La peur de ce qui m'est arrivée se peint sur son visage. Elle prend conscience de sa stupidité et des bavures qui en découlent. Je ne la rassure pas, préférant qu'elle apprenne de sa bêtise, pour ne plus jamais recommencer.  L'adolescent est un être vivant qui aime pousser à l'extrême ses expériences, pour vivre des aventures inoubliables, sans voir le mal alentour, sans se soucier de l'après. Il vit tout simplement, dans un monde qui s'apparente à celui d'Alice au pays des merveilles. Je ne juge pas. Devenue une jeune femme depuis peu, j'ai fait exactement la même erreur. Mais à mon âge, le diagnostic est conséquent. Enfant, quand tu tombes, on te rattrape. Adolescent, quand tu tombes, on te prévient. Adulte, quand tu tombes, tu tombes !

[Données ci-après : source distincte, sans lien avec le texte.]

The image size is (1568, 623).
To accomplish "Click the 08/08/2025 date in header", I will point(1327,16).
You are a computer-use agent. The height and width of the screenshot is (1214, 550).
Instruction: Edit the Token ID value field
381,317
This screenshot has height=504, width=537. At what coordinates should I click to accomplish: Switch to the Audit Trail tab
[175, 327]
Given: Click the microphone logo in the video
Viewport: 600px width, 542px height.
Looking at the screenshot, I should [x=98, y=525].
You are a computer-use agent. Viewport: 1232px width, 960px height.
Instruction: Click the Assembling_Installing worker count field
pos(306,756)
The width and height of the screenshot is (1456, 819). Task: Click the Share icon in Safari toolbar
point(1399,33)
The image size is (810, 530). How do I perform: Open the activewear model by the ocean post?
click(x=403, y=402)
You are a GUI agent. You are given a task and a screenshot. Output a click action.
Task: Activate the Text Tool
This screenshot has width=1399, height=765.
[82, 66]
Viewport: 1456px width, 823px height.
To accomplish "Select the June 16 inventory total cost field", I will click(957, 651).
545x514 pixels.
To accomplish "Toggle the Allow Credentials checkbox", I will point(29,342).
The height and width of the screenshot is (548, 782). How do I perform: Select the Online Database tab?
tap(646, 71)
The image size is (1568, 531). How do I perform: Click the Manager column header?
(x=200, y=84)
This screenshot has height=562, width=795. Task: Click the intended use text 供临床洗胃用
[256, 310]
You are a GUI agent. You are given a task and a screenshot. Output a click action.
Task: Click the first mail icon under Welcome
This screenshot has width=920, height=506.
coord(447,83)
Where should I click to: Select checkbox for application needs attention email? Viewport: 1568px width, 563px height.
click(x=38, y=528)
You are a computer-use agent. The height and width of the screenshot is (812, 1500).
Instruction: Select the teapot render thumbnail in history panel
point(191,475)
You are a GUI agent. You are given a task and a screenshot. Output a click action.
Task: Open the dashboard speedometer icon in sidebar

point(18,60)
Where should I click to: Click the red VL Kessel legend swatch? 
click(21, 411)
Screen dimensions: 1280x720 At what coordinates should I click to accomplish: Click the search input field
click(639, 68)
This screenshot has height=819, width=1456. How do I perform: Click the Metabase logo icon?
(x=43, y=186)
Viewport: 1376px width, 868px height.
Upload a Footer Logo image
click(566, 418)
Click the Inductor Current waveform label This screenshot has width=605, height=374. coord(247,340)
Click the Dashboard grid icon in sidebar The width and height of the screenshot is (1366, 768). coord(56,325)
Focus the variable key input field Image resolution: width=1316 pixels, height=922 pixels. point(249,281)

- Avec Sony ça ne peut pas s'arranger ?

- Non et je ne le veux pas ! La vie est comme elle est, et c'est tant mieux ! N'en parle pas aux parents. Maman n'a pas besoin de se faire du souci, elle en a assez comme ça avec son nouveau travail.

- Ok, promis.

Et c'est ainsi qu'on se serre dans les bras, en concluant le pacte du silence.